2. Pasokan listrik tidak sejalan dengan peningkatan jumlah penduduk

Kapasitas total energi listrik yang dimiliki Indonesia saat ini memang terdengar banyak. Namun, sebetulnya pasokan listrik tanah air tidak sejalan dengan jumlah penduduk yang terus meningkat tiap tahunnya. Coba bandingkan dengan Malaysia yang pasokan listriknya 28,4 GW dengan jumlah penduduk 29 juta jiwa, atau Singapura dengan jumlah penduduk 5,3 juta jiwa dan pasokan listrik 10,49 GW. Jadi, tidak mengherankan jika di Indonesia masih ada penduduk yang tersambung dengan listrik.

Kekhawatiran akan kurangnya pasokan energi listrik tanah air ini ternyata juga dirasakan oleh penduduk Indonesia. Dilansir viva.co.id pada Juni 2017, hasil survei dari Asosiasi Produsen Listrik Indonesia dan PwC Indonesia menunjukkan bahwa 67% responden mengkhawatirkan ketersediaan pasokan listrik dalam waktu lima tahun ke depan. Pasalnya, setiap tahunnya permintaan energi listrik di Indonesia terus meningkat seiring bertambahnya jumlah penduduk.

3. Menggunakan batu bara sebagai sumber pembangkit listrik

Hingga saat ini, kapasitas pembangkit listrik di Indonesia masih didominasi oleh pembangkit listrik tenaga uap (PLTU) dengan bahan batu bara. Jumlahnya mencapai 24.883 MW atau sekitar 48% dari total kapasitas 52.231 MW. Sedangkan, posisi kedua ditempati pembangkit listrik tenaga gas dan uap (PLTGU) berbahan bakar gas sebanyak 11,262 MW (22%). Disusul oleh pembangkit listrik tenaga diesel (PLTD) berbahan bakas solar sebanyak 5.771 MW (11%) serta pembangkit listrik tenaga gas (PLTG) dan pembangkit listrik tenaga mesin dan gas (PLTMG) sebanyak 3.944 MW (8%). Sementara itu, sisa 12% berasal dari pembangkit listrik terbarukan sebanyak 6,370 MW.

Nah, perlu diketahui bahwa batu bara berasal dari energi fosil, sumber energi utama di Indonesia yang berasal dari sisa-sisa hewan dan tumbuhan. Artinya, pasokan listrik tanah air sangat bergantung terhadap energi fosil.
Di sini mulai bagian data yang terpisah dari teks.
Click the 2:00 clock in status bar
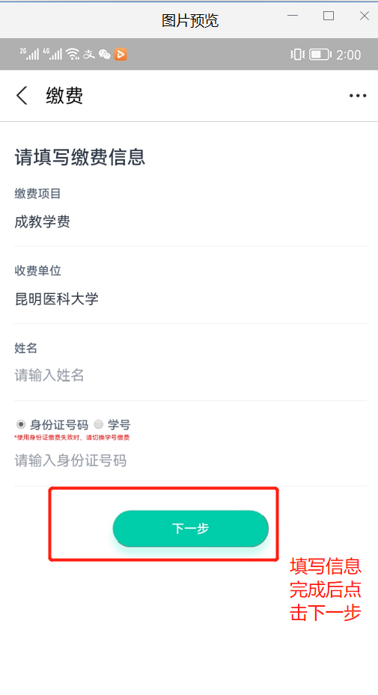 (348, 55)
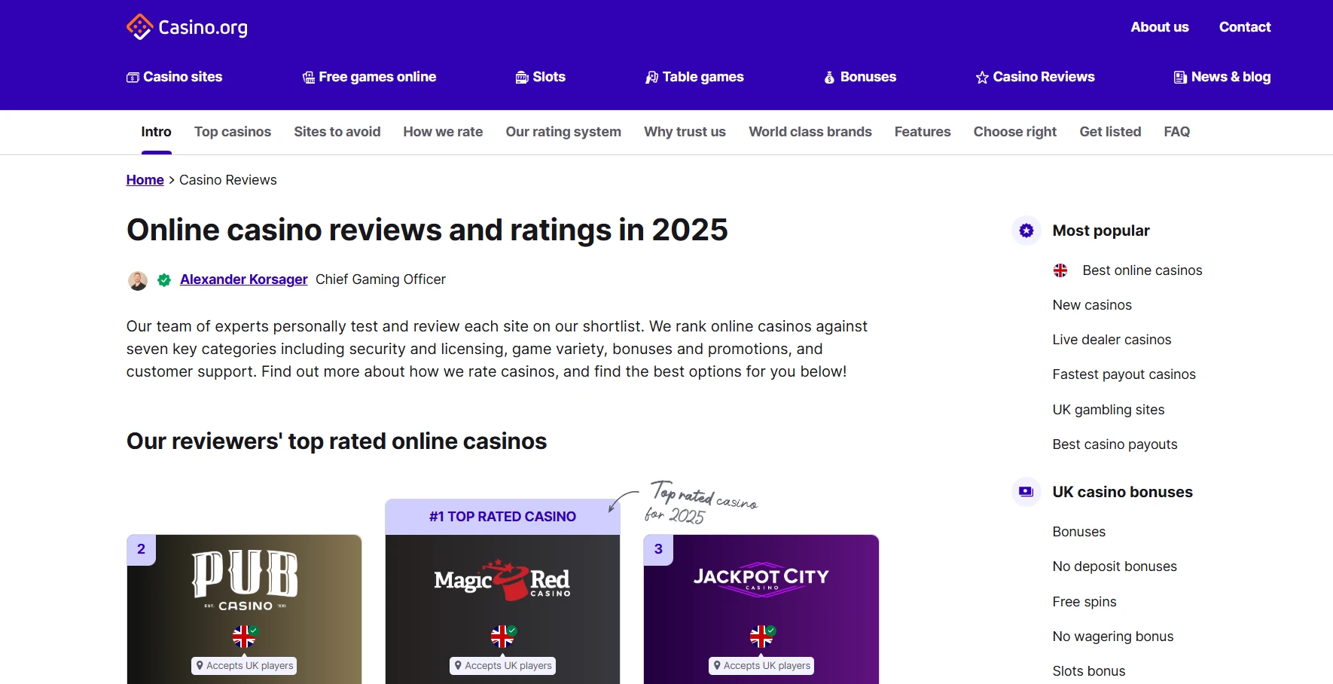Image resolution: width=1333 pixels, height=684 pixels.
Task: Open Fastest payout casinos link
Action: [1124, 374]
Padahal, energi fosil merupakan energi yang tidak terbarukan. Jika energi fosil habis, pasokan listrik di Indonesia pun bisa ikut terancam.

4. Kenaikan tarif listrik tanah air dari tahun ke tahun

Mengingat energi fosil yang tidak terbarukan, padahal kebutuhan akan energi listrik terus meningkat, tidak mengherankan jika akhirnya tarif listrik cenderung mengalami peningkatan. Pasalnya, jika dikutip dari situs republika.co.id (Januari 2018), perhitungan tarif dasar listrik didasarkan pada harga batu bara acuan (HBA).
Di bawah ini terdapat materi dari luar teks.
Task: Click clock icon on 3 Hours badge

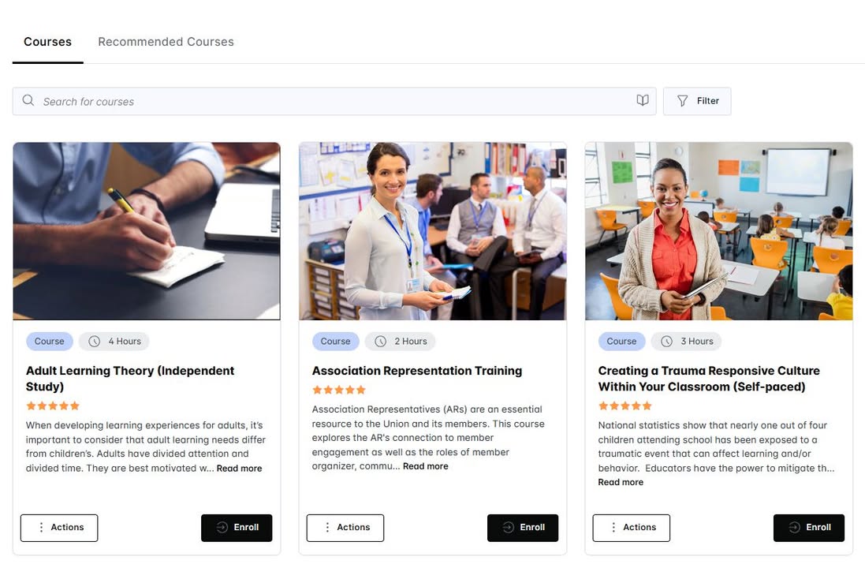Action: pos(666,342)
Saat ini, tarif listrik di Indonesia secara umum dibedakan menjadi dua, yakni untuk golongan subsidi dan nonsubsidi. Untuk golongan bersubsidi, Anda akan dikenakan biaya Rp415 per kWh (450 VA) atau Rp586 per kWh (900 VA). Sedangkan, untuk golongan nonsubsidi dibedakan menjadi lima, yaitu Tegangan Rendah (Rp1.467,28) per kWh, 900 VA Rumah Tangga Mampu (Rp1.352 per kWh), Tegangan Menengah (Rp1.114,74 per kWh), Tegangan Tinggi (Rp996,74 per kWh), dan Layanan Khusus (Rp1.644,52 per kWh).

Jadi, apa yang bisa Anda lakukan agar energi listrik tanah air bisa terus tersedia? Menghemat listrik adalah salah satunya. Namun, lebih dari itu, sudah saatnya kita mempertimbangkan penggunaan energi terbarukan untuk menyokong pasokan energi listrik di Indonesia agar bisa memenuhi kebutuhan para penduduknya.